New Zealand fans are able to watch the likes of Dan Carter play each week. Photograph: Buddhika Weerasinghe/Getty Images

Not only are there in excess of 25 players with Super Rugby experience from New Zealand alone in the Top League, many of whom were also All Blacks, just three of the Kantoku (head coaches) are Japanese. Deans and Blackadder have 17 years coaching in Super Rugby between them. Their fellow Kiwis Wayne Smith, Steve Hansen, Milton Haig, Danny Lee, Greg Cooper and Mike Brewer also lead club programmes.

Hansen, who replaced South Africa’s World Cup-winning coach Jake White when he took over as director of rugby at the big spending Toyota Verblitz, Smith and Blackadder each have New Zealand coaches working with them. The two-time title-winning Bulls coach Frans Ludeke, fellow South Africans Alistair Coetzee and Hugh Reece Edwards, and the former Australian Super Rugby coaches Damian Hill and Richard Graham also run teams.

Leitch, who played 34 matches for the Chiefs, is a good example of how the proliferation of foreign expertise has benefitted the Japanese game at league and Test level. While the company teams are sprinkled with different nationalities, the Japanese have an eligibility formula that has steadily increased the competitiveness of the league while enhancing the national side, as opposed to compromising it.

A match day squad of 23 can include up to six foreign players. Only three can be capped internationals, two who can start and one on the bench. There are two slots for non-capped overseas players, with a sixth place available to non-Japanese players of Asian descent. Non-capped players who qualify for Japanese residency are not governed by these restrictions.

As a result, many of the “longer-termers” gain nationality. It’s a smart career move. It increases their value to clubs, as they are no longer captured by the foreign quota. They also become eligible for Japan. It is primarily for this reason that there is a strong European and Pacific Island influence on the Brave Blossoms, while the increasing strength of Japan on the international stage reflects the rise in its domestic playing standard.

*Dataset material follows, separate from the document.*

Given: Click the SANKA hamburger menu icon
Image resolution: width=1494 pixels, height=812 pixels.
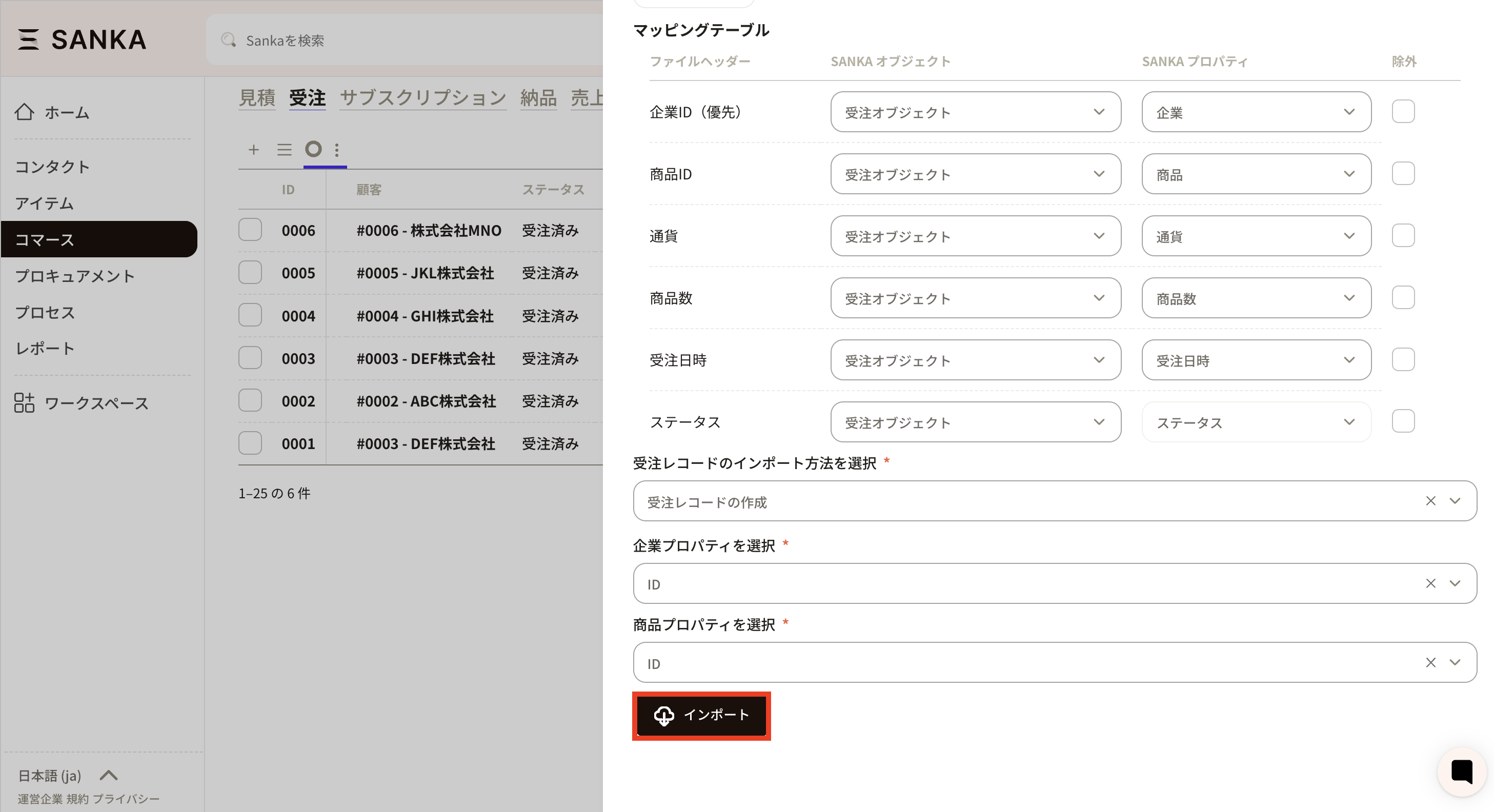Looking at the screenshot, I should pyautogui.click(x=28, y=39).
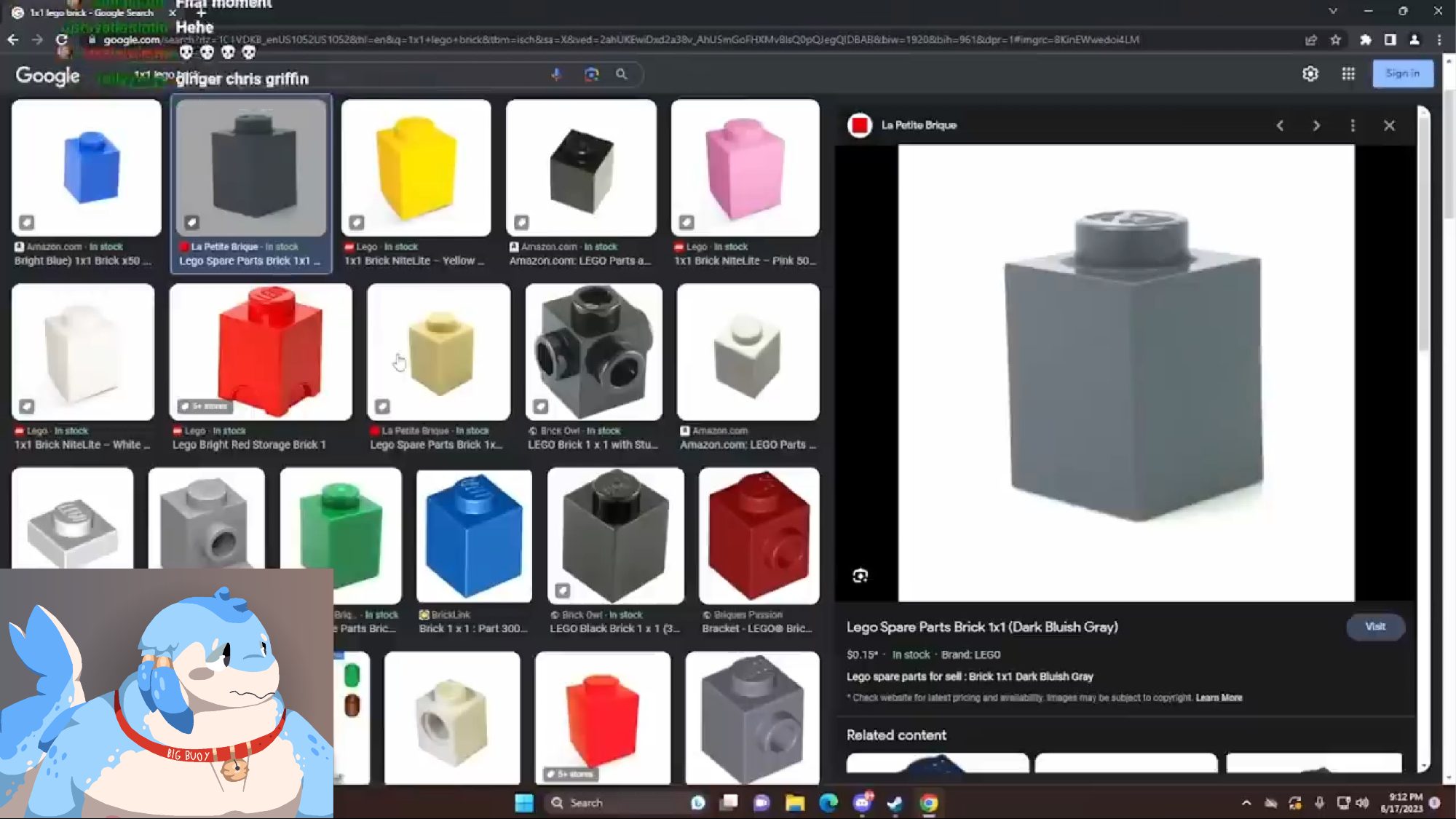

With just nine wins from 63 matches, the soon to be extinct Sunwolves have arguably damaged external perceptions of the Japanese domestic game, but their failure in Super Rugby is as much due to administrative ineptitude as anything. Five coaches in as many years hardly screams stability, while the participation of Japanese Test stars has been limited, with the side primarily staffed by players loaned from company teams, some of whom were fringe performers at their clubs.

The Sunwolves are close to the finish line, but they will continue to draw capacity crowds to Prince Chichibu Memorial Stadium until the end, having consistently had one of the competition’s best and most vibrant attendances. They exit at a time when the Top League is drawing record crowds, and is offering a second helping, with a new edition set to kick off later in the year as a result of the stalling of plans for the addition of a fully professional competition to the calendar.

With Japanese interests having recently purchased New Zealand’s leading player agency, and the future of the Sanzaar competitions uncertain, Japan is going to continue to loom ever larger in the southern hemisphere rugby consciousness. Just as it will when Toshiba and Panasonic kick off on Saturday.